### Brief
All lines in the data bearing the string "computer" should be identified and copied.

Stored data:
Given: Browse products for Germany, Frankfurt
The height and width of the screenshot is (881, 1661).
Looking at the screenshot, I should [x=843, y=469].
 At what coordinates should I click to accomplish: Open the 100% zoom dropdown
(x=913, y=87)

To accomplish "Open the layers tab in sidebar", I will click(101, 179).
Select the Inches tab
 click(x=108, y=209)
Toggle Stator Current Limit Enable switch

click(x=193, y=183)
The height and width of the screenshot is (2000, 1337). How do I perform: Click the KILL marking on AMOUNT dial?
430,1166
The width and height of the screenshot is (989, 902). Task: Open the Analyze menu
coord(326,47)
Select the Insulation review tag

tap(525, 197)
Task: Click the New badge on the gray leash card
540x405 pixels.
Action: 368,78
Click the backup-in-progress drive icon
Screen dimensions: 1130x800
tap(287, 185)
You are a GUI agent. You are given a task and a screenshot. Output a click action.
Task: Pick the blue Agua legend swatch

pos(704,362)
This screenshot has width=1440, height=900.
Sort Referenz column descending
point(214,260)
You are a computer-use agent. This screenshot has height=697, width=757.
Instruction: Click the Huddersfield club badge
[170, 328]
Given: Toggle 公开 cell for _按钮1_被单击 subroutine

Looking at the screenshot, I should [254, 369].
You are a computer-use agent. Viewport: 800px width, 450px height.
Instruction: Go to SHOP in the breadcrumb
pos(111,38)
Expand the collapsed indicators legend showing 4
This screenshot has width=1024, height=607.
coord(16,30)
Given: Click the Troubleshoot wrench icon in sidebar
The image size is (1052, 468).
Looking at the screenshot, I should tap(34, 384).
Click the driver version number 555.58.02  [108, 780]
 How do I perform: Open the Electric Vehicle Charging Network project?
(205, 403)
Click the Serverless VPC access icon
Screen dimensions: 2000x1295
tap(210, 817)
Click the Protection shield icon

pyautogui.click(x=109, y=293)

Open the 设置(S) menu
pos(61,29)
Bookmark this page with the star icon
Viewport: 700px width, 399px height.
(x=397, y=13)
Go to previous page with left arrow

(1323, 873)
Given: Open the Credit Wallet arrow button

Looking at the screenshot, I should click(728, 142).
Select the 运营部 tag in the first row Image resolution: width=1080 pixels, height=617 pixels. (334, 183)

### Your response
You are a computer-use agent. This screenshot has height=697, width=757.
You are a computer-use agent. Viewport: 800px width, 450px height.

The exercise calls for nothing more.